▶ [Written request]
Reproduce verbatim the records from the line containing "Tap the Приложения gear icon" through the line containing "click(x=66, y=401)", including both of those lines.

+ + + + + + +

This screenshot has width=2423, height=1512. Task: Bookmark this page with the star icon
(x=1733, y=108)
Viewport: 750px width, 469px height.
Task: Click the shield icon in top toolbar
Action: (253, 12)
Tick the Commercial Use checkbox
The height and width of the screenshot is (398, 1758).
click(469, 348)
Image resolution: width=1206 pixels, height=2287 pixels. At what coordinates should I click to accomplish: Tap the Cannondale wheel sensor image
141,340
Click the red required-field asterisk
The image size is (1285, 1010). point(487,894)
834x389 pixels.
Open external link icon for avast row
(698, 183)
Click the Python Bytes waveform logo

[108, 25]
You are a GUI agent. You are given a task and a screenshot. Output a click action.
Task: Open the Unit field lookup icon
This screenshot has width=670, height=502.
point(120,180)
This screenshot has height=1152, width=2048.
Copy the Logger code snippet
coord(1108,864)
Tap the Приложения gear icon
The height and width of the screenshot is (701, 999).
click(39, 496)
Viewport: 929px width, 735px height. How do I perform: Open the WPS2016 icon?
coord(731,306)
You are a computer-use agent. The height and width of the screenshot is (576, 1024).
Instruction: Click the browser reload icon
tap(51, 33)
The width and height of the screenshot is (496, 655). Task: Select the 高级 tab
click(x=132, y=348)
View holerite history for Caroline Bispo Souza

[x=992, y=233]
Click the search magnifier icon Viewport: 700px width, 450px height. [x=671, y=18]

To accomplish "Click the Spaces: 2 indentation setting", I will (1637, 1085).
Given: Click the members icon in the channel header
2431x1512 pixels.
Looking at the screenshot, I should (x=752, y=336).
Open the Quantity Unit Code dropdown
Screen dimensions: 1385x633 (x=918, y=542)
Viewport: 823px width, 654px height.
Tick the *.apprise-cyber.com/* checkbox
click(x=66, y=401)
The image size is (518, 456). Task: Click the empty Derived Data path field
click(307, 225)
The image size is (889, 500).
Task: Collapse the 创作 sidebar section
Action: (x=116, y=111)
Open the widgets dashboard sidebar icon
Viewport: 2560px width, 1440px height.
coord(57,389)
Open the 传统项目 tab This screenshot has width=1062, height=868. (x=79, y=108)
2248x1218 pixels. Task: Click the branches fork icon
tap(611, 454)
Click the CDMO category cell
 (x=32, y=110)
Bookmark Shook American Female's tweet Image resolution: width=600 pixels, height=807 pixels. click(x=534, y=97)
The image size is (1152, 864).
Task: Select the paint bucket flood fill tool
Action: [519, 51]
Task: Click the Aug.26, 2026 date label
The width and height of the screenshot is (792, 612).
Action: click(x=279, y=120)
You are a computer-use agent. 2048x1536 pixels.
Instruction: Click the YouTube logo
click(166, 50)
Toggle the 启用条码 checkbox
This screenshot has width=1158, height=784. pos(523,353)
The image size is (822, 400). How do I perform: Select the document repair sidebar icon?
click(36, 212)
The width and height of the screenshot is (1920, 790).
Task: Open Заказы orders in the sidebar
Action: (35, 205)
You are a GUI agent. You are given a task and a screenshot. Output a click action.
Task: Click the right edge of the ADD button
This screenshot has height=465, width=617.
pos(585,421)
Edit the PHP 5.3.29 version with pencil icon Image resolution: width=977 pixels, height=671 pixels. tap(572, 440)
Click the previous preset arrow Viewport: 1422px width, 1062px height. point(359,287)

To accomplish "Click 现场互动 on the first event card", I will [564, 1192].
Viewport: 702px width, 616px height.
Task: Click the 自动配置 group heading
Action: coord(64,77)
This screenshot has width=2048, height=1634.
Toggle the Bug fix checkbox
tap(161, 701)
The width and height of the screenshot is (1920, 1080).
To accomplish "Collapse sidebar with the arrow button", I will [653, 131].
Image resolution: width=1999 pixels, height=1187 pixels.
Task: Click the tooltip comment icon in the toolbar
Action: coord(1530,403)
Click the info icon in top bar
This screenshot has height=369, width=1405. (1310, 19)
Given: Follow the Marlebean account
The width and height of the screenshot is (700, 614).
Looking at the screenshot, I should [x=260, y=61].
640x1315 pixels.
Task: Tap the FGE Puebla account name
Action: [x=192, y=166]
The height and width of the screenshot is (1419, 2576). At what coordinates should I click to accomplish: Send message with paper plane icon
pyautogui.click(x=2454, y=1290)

+ + + + + + +

▶ [Result for this task]
Tap the Приложения gear icon
The height and width of the screenshot is (701, 999).
click(39, 496)
Viewport: 929px width, 735px height. How do I perform: Open the WPS2016 icon?
coord(731,306)
You are a computer-use agent. The height and width of the screenshot is (576, 1024).
Instruction: Click the browser reload icon
tap(51, 33)
The width and height of the screenshot is (496, 655). Task: Select the 高级 tab
click(x=132, y=348)
View holerite history for Caroline Bispo Souza

[x=992, y=233]
Click the search magnifier icon Viewport: 700px width, 450px height. [x=671, y=18]

To accomplish "Click the Spaces: 2 indentation setting", I will (1637, 1085).
Given: Click the members icon in the channel header
2431x1512 pixels.
Looking at the screenshot, I should (x=752, y=336).
Open the Quantity Unit Code dropdown
Screen dimensions: 1385x633 (x=918, y=542)
Viewport: 823px width, 654px height.
Tick the *.apprise-cyber.com/* checkbox
click(x=66, y=401)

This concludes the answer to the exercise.